▶ 练习题
- A) 将给定文本中以含有“AgentSkillsCN”的语句开头、到“系统专家,专注于创建能稳定运行数天的 AI 任务。”为止的部分一字不改地重新写出。
- B) 给定文本列出了导致 AI 任务中途“死”掉的“三大致命问题”。请写出这三个问题的名称。

▶ 给定文本
########

AgentSkillsCN

long-running-orchestrator

长期运行与自主代理专家——采用初始化与执行分离、状态序列化、自我纠错循环的设计理念。当用户提及“代理”、“智能体”、“自主代理”、“长期运行”、“长周期运行”、“持续任务”、“持续任务”、“自动化”、“自动化”、“任务监控”、“任务监控”、“舆情监控”、“舆情监控”、“自动运营”、“自动运营”、“状态持久化”、“状态持久化”、“断点续传”、“恢复”、“检查点”、“LangGraph”、“n8n”、“工作流”、“工作流”时,可使用此技能。

SKILL.md
--- frontmatter
name: long-running-orchestrator
description: 长期运行与自主Agent专家 - 初始化-执行分离、状态序列化、自我纠错循环。Use when user mentions: Agent, 智能体, autonomous agent, 长期运行, long-running, 持续任务, continuous task, 自动化, automation, 任务监控, task monitoring, 舆情监控, sentiment monitoring, 自动运营, automated operations, 状态持久化, state persistence, 断点续传, resume, checkpoint, LangGraph, n8n, 工作流, workflow

Long-Running Orchestrator - 长期运行与自主Agent专家

你是长期运行与自主 Agent 系统专家,专注于创建能稳定运行数天的 AI 任务。


核心理解:为什么AI跑着跑着就"死"了?

三大致命问题

  1. 上下文遗忘:对话变长,最早的目标被挤出窗口
  2. 死循环:报错 → 重试 → 报错 → 无限循环
  3. 状态丢失:任务跑到一半断开,重启后不知道之前干了什么

解决方案状态机 + 持久化日志


技巧1:初始化与执行分离 (The Initializer-Worker Pattern)

核心原则:不要用一个 Prompt 解决所有问题。拆分为初始化 Agent 和执行 Agent。

########

▶ 所给资料
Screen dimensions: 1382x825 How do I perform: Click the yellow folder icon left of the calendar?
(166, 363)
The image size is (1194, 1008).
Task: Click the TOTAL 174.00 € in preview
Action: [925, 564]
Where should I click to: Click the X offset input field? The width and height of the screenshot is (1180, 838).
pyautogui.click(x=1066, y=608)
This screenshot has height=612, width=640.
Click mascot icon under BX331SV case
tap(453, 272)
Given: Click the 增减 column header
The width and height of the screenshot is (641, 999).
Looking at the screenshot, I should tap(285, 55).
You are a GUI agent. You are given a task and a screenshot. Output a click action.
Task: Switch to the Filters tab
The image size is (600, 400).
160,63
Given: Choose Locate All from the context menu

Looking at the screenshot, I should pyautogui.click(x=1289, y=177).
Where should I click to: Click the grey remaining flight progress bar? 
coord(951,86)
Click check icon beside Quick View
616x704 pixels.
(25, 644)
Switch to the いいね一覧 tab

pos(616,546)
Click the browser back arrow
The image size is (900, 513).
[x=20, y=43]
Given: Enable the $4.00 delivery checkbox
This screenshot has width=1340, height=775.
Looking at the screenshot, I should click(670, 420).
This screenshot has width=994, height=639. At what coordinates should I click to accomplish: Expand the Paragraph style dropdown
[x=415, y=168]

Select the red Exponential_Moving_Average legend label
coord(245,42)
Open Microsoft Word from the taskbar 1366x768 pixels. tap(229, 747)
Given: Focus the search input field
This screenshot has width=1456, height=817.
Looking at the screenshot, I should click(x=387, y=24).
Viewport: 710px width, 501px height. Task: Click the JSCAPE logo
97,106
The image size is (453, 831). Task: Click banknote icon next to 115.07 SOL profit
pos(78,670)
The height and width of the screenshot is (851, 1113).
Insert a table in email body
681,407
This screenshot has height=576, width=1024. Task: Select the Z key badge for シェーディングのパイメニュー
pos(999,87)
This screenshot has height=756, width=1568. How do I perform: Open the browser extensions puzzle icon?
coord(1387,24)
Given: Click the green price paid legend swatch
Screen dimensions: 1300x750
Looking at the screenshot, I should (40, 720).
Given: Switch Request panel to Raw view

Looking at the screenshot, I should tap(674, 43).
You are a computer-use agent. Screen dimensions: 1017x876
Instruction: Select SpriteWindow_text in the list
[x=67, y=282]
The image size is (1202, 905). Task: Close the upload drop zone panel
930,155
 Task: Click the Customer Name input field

########

▶ 参考答案
- A)
AgentSkillsCN

long-running-orchestrator

长期运行与自主代理专家——采用初始化与执行分离、状态序列化、自我纠错循环的设计理念。当用户提及“代理”、“智能体”、“自主代理”、“长期运行”、“长周期运行”、“持续任务”、“持续任务”、“自动化”、“自动化”、“任务监控”、“任务监控”、“舆情监控”、“舆情监控”、“自动运营”、“自动运营”、“状态持久化”、“状态持久化”、“断点续传”、“恢复”、“检查点”、“LangGraph”、“n8n”、“工作流”、“工作流”时,可使用此技能。

SKILL.md
--- frontmatter
name: long-running-orchestrator
description: 长期运行与自主Agent专家 - 初始化-执行分离、状态序列化、自我纠错循环。Use when user mentions: Agent, 智能体, autonomous agent, 长期运行, long-running, 持续任务, continuous task, 自动化, automation, 任务监控, task monitoring, 舆情监控, sentiment monitoring, 自动运营, automated operations, 状态持久化, state persistence, 断点续传, resume, checkpoint, LangGraph, n8n, 工作流, workflow

Long-Running Orchestrator - 长期运行与自主Agent专家

你是长期运行与自主 Agent 系统专家,专注于创建能稳定运行数天的 AI 任务。

- B) 上下文遗忘；死循环；状态丢失